One of the main features of pixel shader 3.0 is that is supports dynamic branching (also called data dependent branching), something that nVidia of course makes a big deal about. This demo however shows a way to implement dynamic branching without pixel shader 3.0, using basic graphics functionality such as alpha testing and stencil testing. Not only is it doable, but also gives every bit of the performance of real dynamic branching.
One scenario where dynamic branching comes in handy is when you have range-limited lights. Whenever a fragment is outside the range of the light, you can skip all the lighting math and just return zero immediately. With pixel shader 3.0 you'd simply implement this with an if-statement. Without pixel shader 3.0, you just move this check to another shader. This shader returns a truth value to alpha. The alpha test then kills all unlit fragments. Surviving fragments will write 1 to stencil. In the next pass you simply draw lighting as usual. The stencil test will remove any fragments that aren't tagged as lit.

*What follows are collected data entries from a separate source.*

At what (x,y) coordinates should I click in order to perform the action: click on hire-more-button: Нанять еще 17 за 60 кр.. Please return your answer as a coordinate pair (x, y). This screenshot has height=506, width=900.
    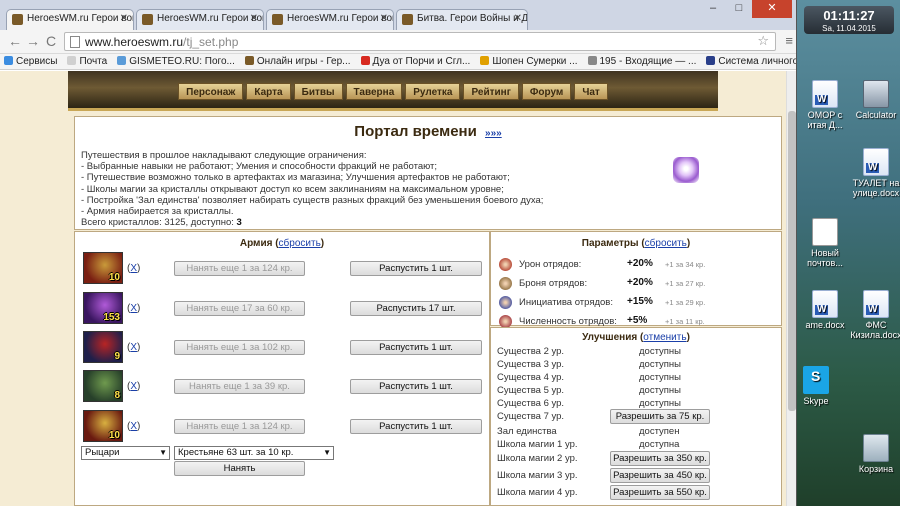
    Looking at the image, I should click on (240, 308).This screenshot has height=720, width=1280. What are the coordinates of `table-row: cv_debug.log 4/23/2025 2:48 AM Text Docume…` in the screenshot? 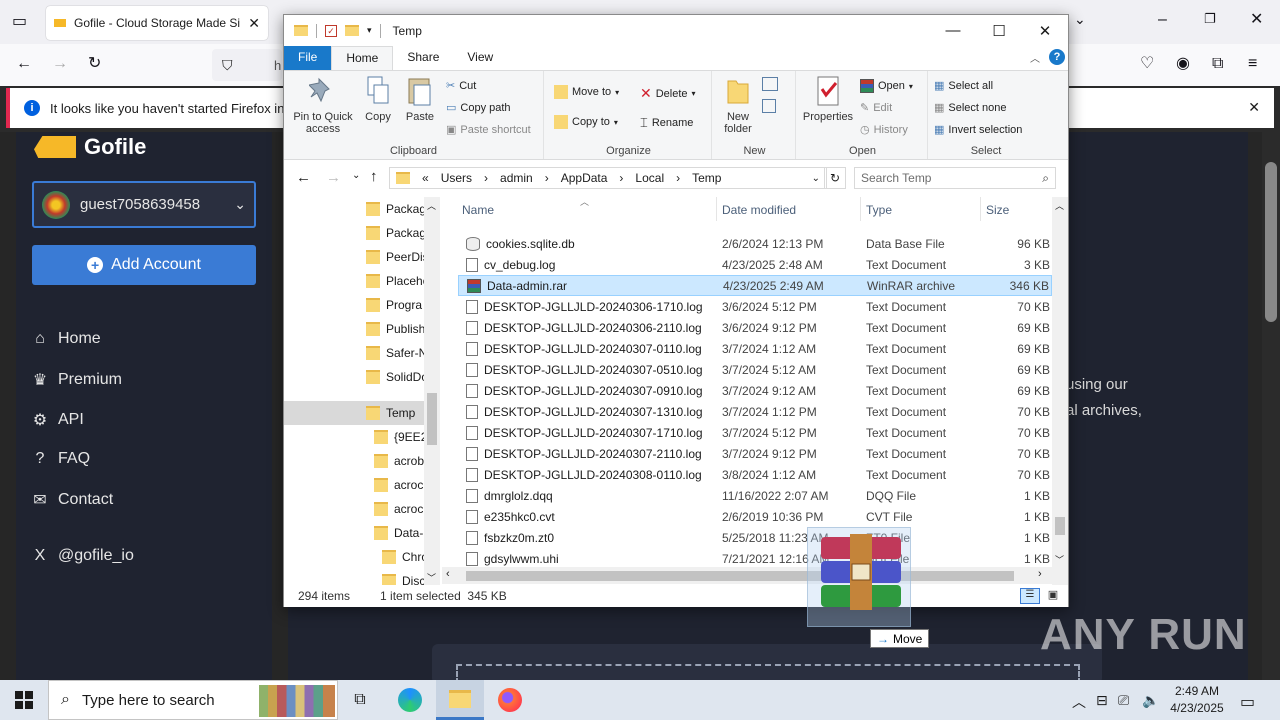 It's located at (755, 264).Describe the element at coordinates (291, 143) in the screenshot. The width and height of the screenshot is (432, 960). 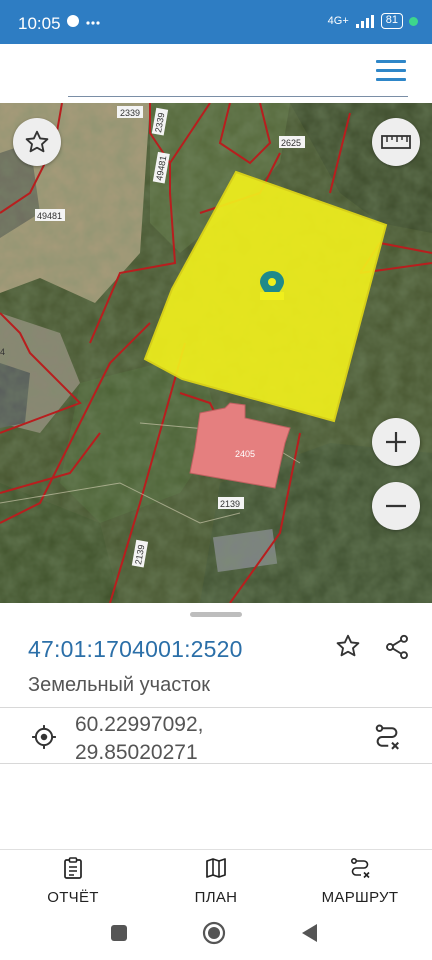
I see `parcel-label: 2625` at that location.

If the hardware performs the stencil test prior to shading you will save a lot of shading power. In fact, the shading workload is reduced to the same level of pixel shader 3.0, or in some cases even slightly below since the alpha test can do a compare that otherwise would have to be performed in the shader.
The result is that early-out speeds things up considerably. In this demo the speed-up is generally in the range of two to four times as fast than without early-out. And with more complex lighting, the gain would have been even larger.